> **Extract provided**:
# # # # # # #

/ 24 June 2011

How James ‘Whitey’ Bulger kept FBI guessing

How James 'whitey' Bulger Kept Fbi Guessing

The caption under his FBI mugshot now reads: “Captured”. After a 16-year manhunt which stretched from Boston to London through Ireland, France, Italy, Thailand, Brazil and Spain, James “Whitey” Bulger, America’s most wanted homegrown fugitive has finally been apprehended.

Nicknamed “Whitey” for his receding silver white hair, Bulger has evaded the authorities in the US and Europe — as well as a string of private investigators — since his disappearance in 1995.

His flight from justice 16 years ago was all the more embarrassing for the FBI because Whitey, a former federal informant, had been tipped off by a corrupt agent that he was about to be arrested, charged with 19 murders, extortion, drug dealing and money laundering.

After years in which a string of purported sightings failed to produce any leads, the man whose life inspired Jack Nicholson’s character in Martin Scorsese’s film The Departed will at last appear in a US court.

On Monday the FBI launched a fresh appeal for information on the whereabouts of the former boss of Boston’s Irish mafia. In a change of tactic the agency targeted television adverts shown during programmes watched by mainly female viewers. The FBI — which doubled the reward for the arrest of Bulger to $2-million last year, the largest for a domestic target — focused on women in their sixties.

Bulger’s long-time girlfriend, Catherine Greig, was in that demographic, and the authorities appealed to women who may have seen her in beauty salons and dentist surgeries. A dental hygienist by trade, Greig had purportedly undergone multiple plastic surgeries, frequented beauty salons and — like Bulger — loved dogs.

The FBI bought 350 TV advertising time slots and ran a 30-second appeal, fronted by Boston-based agent Richard DesLauriers. “There is someone in the United States or elsewhere in the world who knows Catherine Greig as a neighbour, friend or co-worker,” the ad began.

# # # # # # #

> **Directive 1**: Name every crime the article on Bulger's capture says he was about to be charged with when he fled.
> **Directive 2**: Return the passage of the Bulger article between "The caption under" and "and money laundering.", inclusive.
> **Directive 3**: Carry on the article about the capture of James "Whitey" Bulger, picking up after its last sentence.

> **Information provided**:
# # # # # # #

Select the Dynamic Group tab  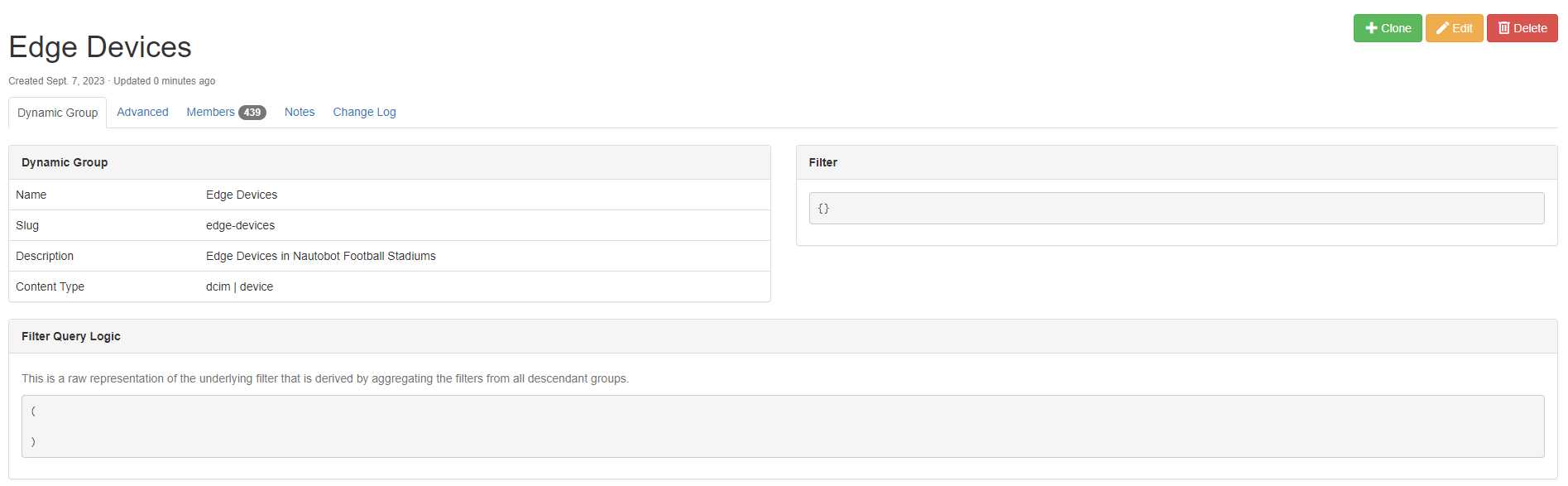click(57, 113)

# # # # # # #

> **Exercise answer 1**:
- 19 murders
- extortion
- drug dealing
- money laundering

> **Exercise answer 2**:
The caption under his FBI mugshot now reads: “Captured”. After a 16-year manhunt which stretched from Boston to London through Ireland, France, Italy, Thailand, Brazil and Spain, James “Whitey” Bulger, America’s most wanted homegrown fugitive has finally been apprehended.

Nicknamed “Whitey” for his receding silver white hair, Bulger has evaded the authorities in the US and Europe — as well as a string of private investigators — since his disappearance in 1995.

His flight from justice 16 years ago was all the more embarrassing for the FBI because Whitey, a former federal informant, had been tipped off by a corrupt agent that he was about to be arrested, charged with 19 murders, extortion, drug dealing and money laundering.

> **Exercise answer 3**:
Within 48 hours, the agent was proved right. How long the modern day Bonnie and Clyde have lived in Santa Monica is not known. But the details of Bulger’s life on the run could provide more embarrassment for the agency if it emerges he had been there for some time.

The Pakistani ambassador to the US recently quipped: “If Whitey Bulger can live undetected by American police for so long, why can’t Osama bin Laden live undetected by Pakistani authorities?”

Deposit-box lifeline
The last sighting of Bulger was in London in 2002, during his travels through Europe, leaving money in deposit boxes to support his time as a fugitive. The sighting in London led to Scotland Yard’s involvement in the hunt and Met detectives discovered one of his many deposit boxes in the security vaults of a bank near Piccaddilly Circus.

Inside officers found $50 000 and the key to another deposit box in Dublin, where Bulger had connections with the dissident republican movement. It was these deposit boxes, private investigators told the Guardian, which allowed him to evade justice for so long.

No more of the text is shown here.